Birabresib

Legal status
- Legal status: Investigational;

Identifiers
- IUPAC name 2-[(6S)-4-(4-Chlorophenyl)-2,3,9-trimethyl-6H-thieno[3,2-f] [1,2,4]triazolo[4,3-a] [1,4]diazepin-6-yl]-N-(4-hydroxyphenyl)acetamide;
- CAS Number: 202590-98-5;
- PubChem CID: 9936746;
- IUPHAR/BPS: 8359;
- DrugBank: DB15189;
- ChemSpider: 8112374;
- UNII: X40LKS49S3;
- KEGG: D10911;
- ChEBI: CHEBI:230508;
- ChEMBL: ChEMBL3581647;
- CompTox Dashboard (EPA): DTXSID701103937 ;

Chemical and physical data
- Formula: C_{25}H_{22}ClN_{5}O_{2}S
- Molar mass: 491.99 g·mol^{−1}
- 3D model (JSmol): Interactive image;
- SMILES CC1=C(SC2=C1C(=N[C@H](C3=NN=C(N32)C)CC(=O)NC4=CC=C(C=C4)O)C5=CC=C(C=C5)Cl)C;
- InChI InChI=1S/C25H22ClN5O2S/c1-13-14(2)34-25-22(13)23(16-4-6-17(26)7-5-16)28-20(24-30-29-15(3)31(24)25)12-21(33)27-18-8-10-19(32)11-9-18/h4-11,20,32H,12H2,1-3H3,(H,27,33)/t20-/m0/s1; Key:GNMUEVRJHCWKTO-FQEVSTJZSA-N;

= Birabresib =

Chemical compound

Birabresib (OTX-015, MK-8628) is an experimental small molecule inhibitor of BRD2, BRD3, and BRD4 under investigation for the treatment of cancer.

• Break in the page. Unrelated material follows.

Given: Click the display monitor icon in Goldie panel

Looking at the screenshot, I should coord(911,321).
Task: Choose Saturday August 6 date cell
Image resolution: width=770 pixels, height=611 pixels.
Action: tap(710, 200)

It is in development by Merck & Co. It is currently in clinical trials for leukemia and glioblastoma.

Birabresib competitively binds to the acetyl-lysine binding pockets on BET proteins, thereby disrupting their role in regulating gene transcription, especially genes controlling proliferation and survival, such as MYC. Birabresib has demonstrated potent preclinical antileukemic activity and has moved into clinical evaluation for hematologic malignancies, including early-phase studies in acute myeloid leukemia (AML).

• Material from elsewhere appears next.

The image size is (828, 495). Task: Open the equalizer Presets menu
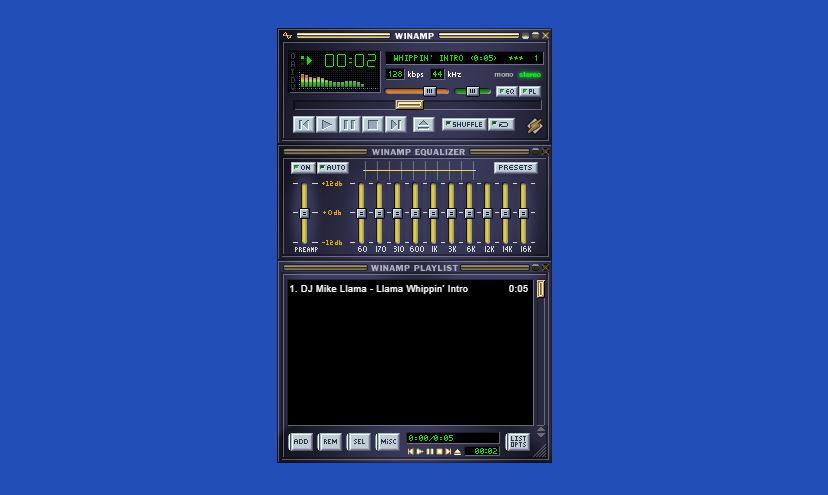point(515,168)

Initial clinical trials revealed toxicities, including thrombocytopenia and gastrointestinal symptoms, while showing signs of clinical activity, particularly transient reductions in peripheral immature blood cells and disease markers.

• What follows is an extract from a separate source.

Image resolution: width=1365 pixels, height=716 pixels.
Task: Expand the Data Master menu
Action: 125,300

Clinical investigations of Birabresib in both hematologic cancers and solid tumors revealed a safety profile consistent with other BET inhibitors, with common adverse effects including cytopenias, gastrointestinal disturbances, and fatigue. It appears to be more active against hematological cancers, and optimal patient selection along with combination strategies are ongoing areas of clinical research. Overall, Birabresib is considered a first-in-class BET inhibitor, representative of a novel epigenetic therapeutic approach in oncology.